In our experimental simulations, the performance of accuracy, sensitivity, specificity, and positive predictive value (PPV) was evaluated, while varying the size of input data in our deep learning model during the training and test stage true positives (TPs) and true negatives (TNs) were used as metrics to detect abnormal heartbeats. TP refers to the judgements of arrhythmia rhythm, and TN defines the case of detecting NSR beats. Additionally, false positive (FP) refers to the decision of abnormal heart beat on NSR, and false negative (FN) defines the case of classifying NSR beats on the irregular heartbeats.

Tables 7 and 8 list the accuracy, sensitivity, specificity, and PPV of all the considered data. Figure 7 shows the comparison of results.

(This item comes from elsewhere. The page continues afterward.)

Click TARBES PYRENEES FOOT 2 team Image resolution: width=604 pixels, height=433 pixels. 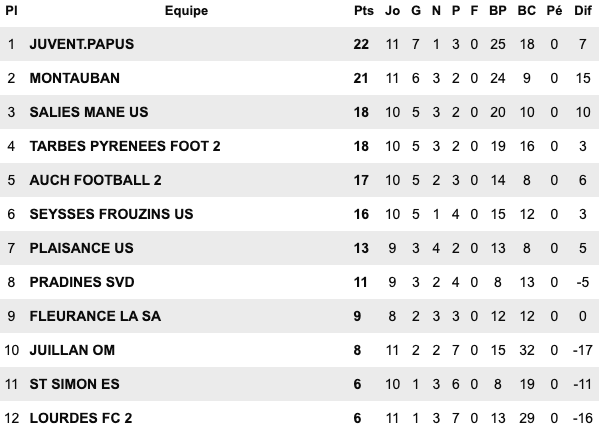pyautogui.click(x=125, y=146)
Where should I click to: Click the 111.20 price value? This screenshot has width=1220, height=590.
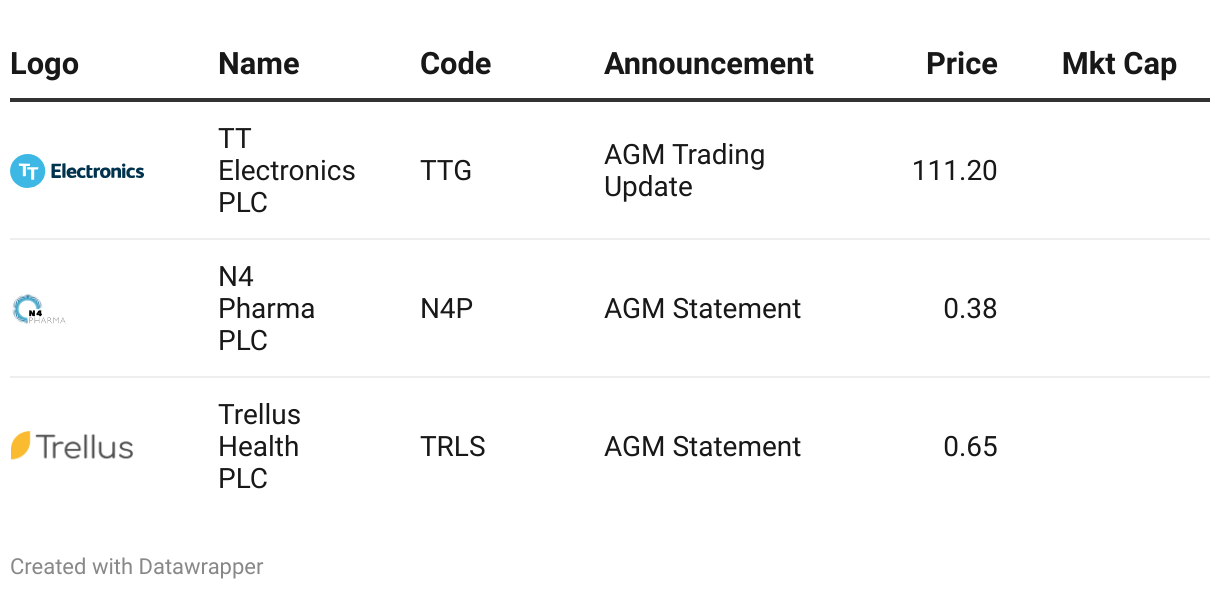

With regard to the accuracy and specificity with the four indicators, given that the NSR rhythms have more beats than the abnormal waveform in MIT-BIH database, a higher accuracy for the classification of NSR beats was obtained for all cases. Therefore, sensitivity and positive predictive value in the NSR classification must be judged more thoroughly. The sensitivity obtained by using an inception model with convolution filter sizes of [1, 3, 5] was between 96.2 and 96.9% accuracy, which is slightly higher than the expanded inception model. In contrast, in terms of positive prediction, the inception model with convolutional kernel size of [10, 50, 100] was somewhat higher with an accuracy ranging between 91.4 and 95.7%.

5. Conclusions

In this study, we explored the influence of detailed parameters by presenting a model suitable for the evaluation of ECG rhythm via various deep learning models. To accomplish this objective, the MIT-BIH ECG arrhythmia database was used to evaluate arrhythmia classification with varying of the inception structure to classify LBBB, RBBB, PVC, and APC rhythm. Based on Figure 4 and Table 4, the number of filters in the inception module should be at least 5 to detect arrhythmia beat. For the comparison with the previous state-of-the-art concerning the classification of heartbeats, we illustrated Table 9 to show the misclassification error rate of classifying NSR, APC, and PVC beats with the additional specifying accuracy, sensitivity, specificity, and positive predictive value in Table 10.

For the case of extended inception deep learning model used in our research, the misclassification error rate of APC was 7.2% for classifying NSR, LBBB, RBBB, APC, and PVC beats, whereas the error rate was 6.32% for classifying only NSR, APC, and PVC beats, which is relatively low compared with the previous research studies. Thus, we can conclude that the extension of the inception deep learning model can detect five distinct ECG rhythms with the highest accuracy of classification for the detection of APC beats.

Data Availability

We tested PhysioNet MIT-BIH arrhythmia benchmark databases which are open public data available at http://www.physionet.org.

Conflicts of Interest

The authors declare that there are no conflicts of interests regarding the publication of this article.

Acknowledgments

This research was supported by the Basic Science Research Program through the National Research Foundation of Korea (NRF) funded by the Ministry of Education (No. 2018R1A6A3A01011941).